Afrika, karbondioksit gazlarının lakin yüzde 4’ünü salan bir kıta. Yani dünyamıza ziyanı yok, fakirliği yüzünden. Özel araç, yakıt, güç harcamaları her kesin yapabileceği harcamalar değil. O nedenle bisiklet en ideali. Afrika Ulaşım Siyaseti Programı duyurmuştu: çok az motorize olmasına karşın Afrika dünyadaki en yüksek karayolu trafik vefat oranlarına sahip. 100 bin şahısta 2,6. Bu günde 650 mevt manasına geliyor.
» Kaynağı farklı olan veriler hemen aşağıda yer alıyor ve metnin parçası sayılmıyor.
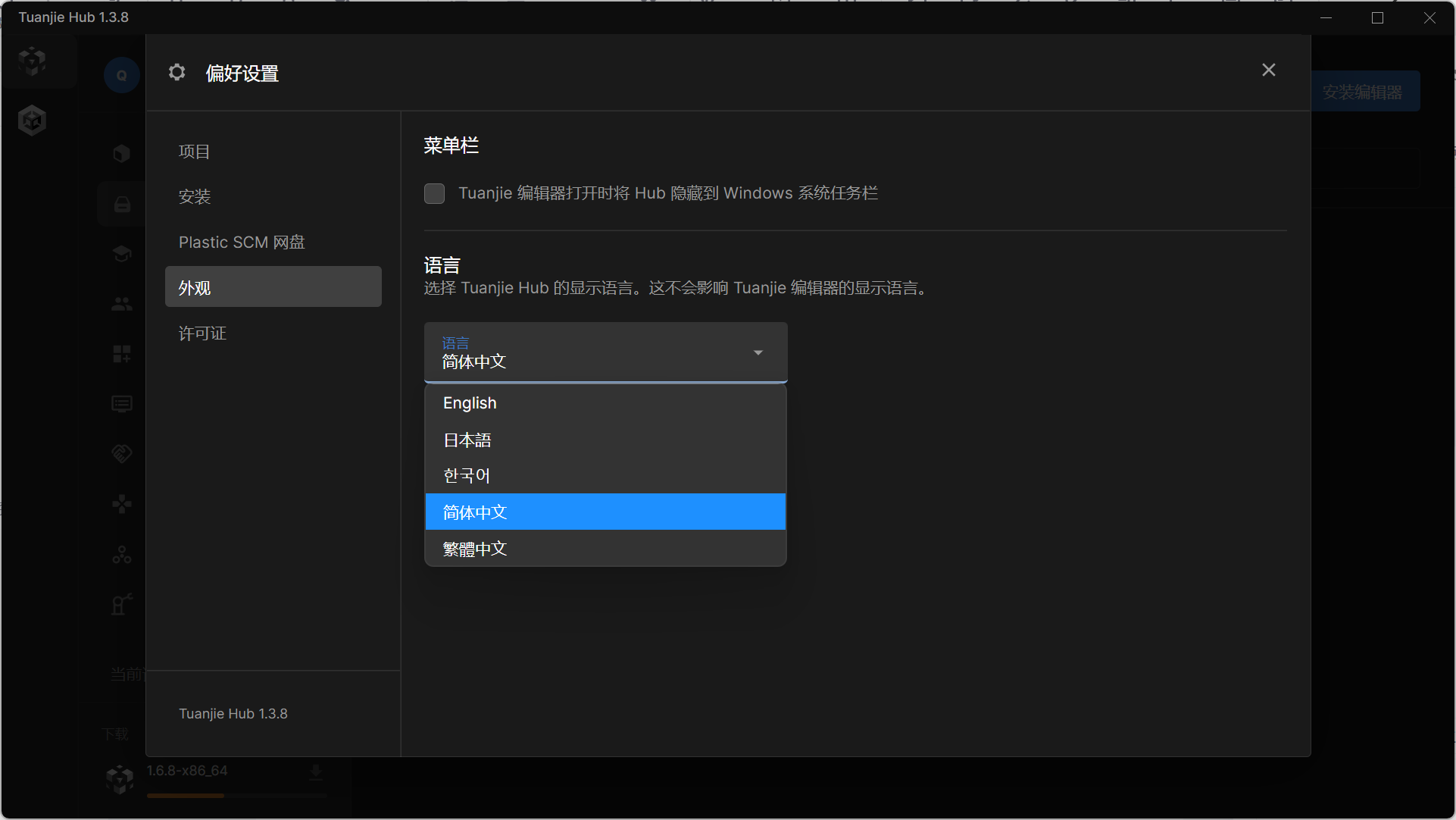Select English from the language list

pyautogui.click(x=470, y=402)
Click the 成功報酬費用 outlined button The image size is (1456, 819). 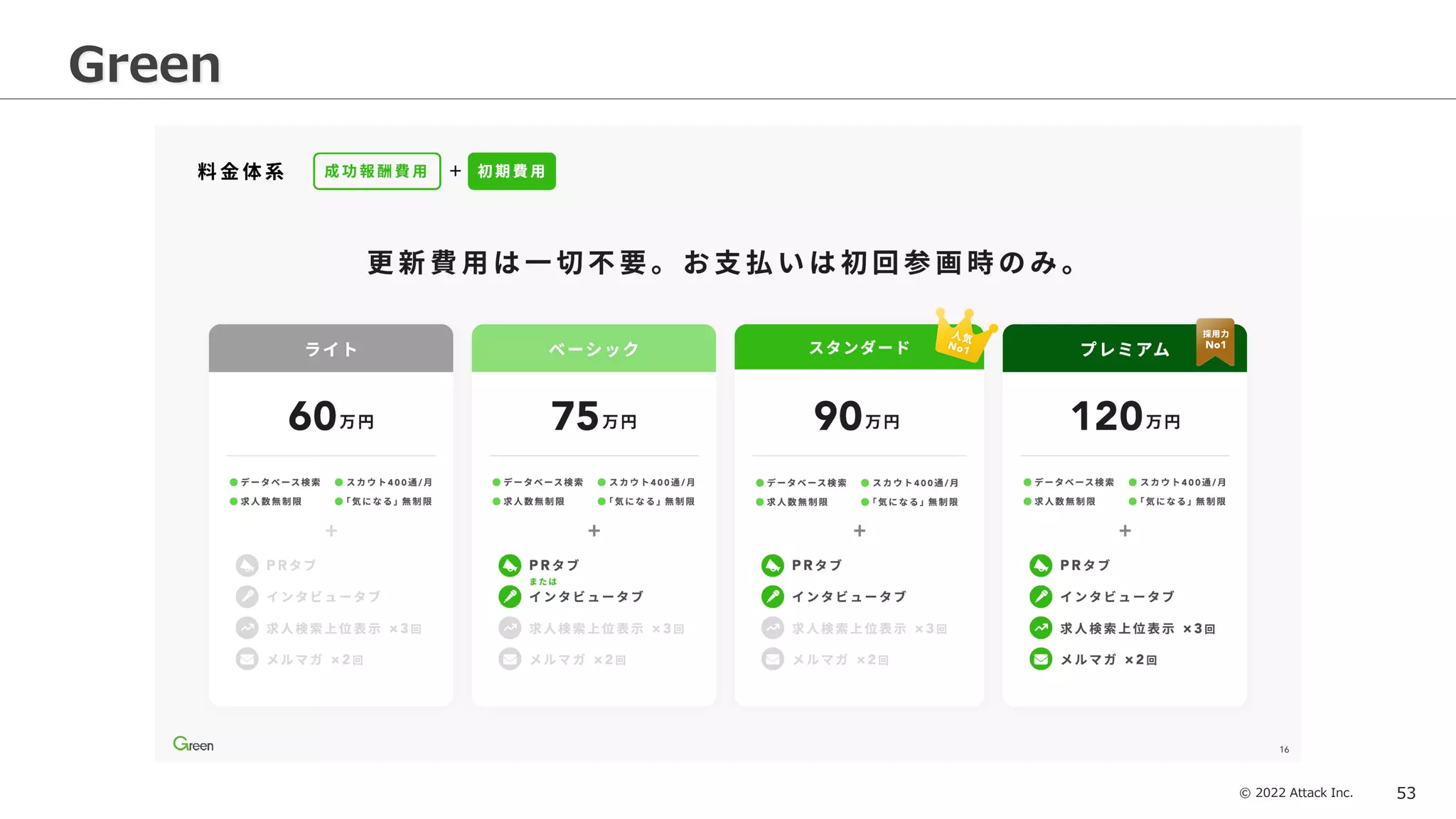coord(377,171)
Yeşil kasklı bu kahraman, milletlerarası toplantılarda, kadro elbiseli, kravatlı ancak kasklı haliyle bir çevreci ikonuna dönüştü. Her ne kadar palavra da olsa Karzai’nin pelerini, elbette son derece manalı olan Arafat’ın kefiyesi üzere “Costa’nın kaskı” da kişinin “kendisinden ünlü” aksesuarları ortasında yer alacak.
Kefiye de kask da kabulümdür elbette.
Rezilliğini saklamak isteyen için ise pelerin var işte. Örtünsünler sıkı sıkıya, görmesin kimse. Laf olsun diye söylemiyorum; pelerin her işe fayda. İngiltere’de 17. yüzyılda falan, pelerinli seyyar tuvaletçiler vardı örneğin. Sıkışıp da hacet gidermek istediğinizde, parasını verip, tuvaletçinin(!) perdelediği pelerinin içinde rahatlardınız.
Karzai’ninkinden daha yararlıydı o kesin.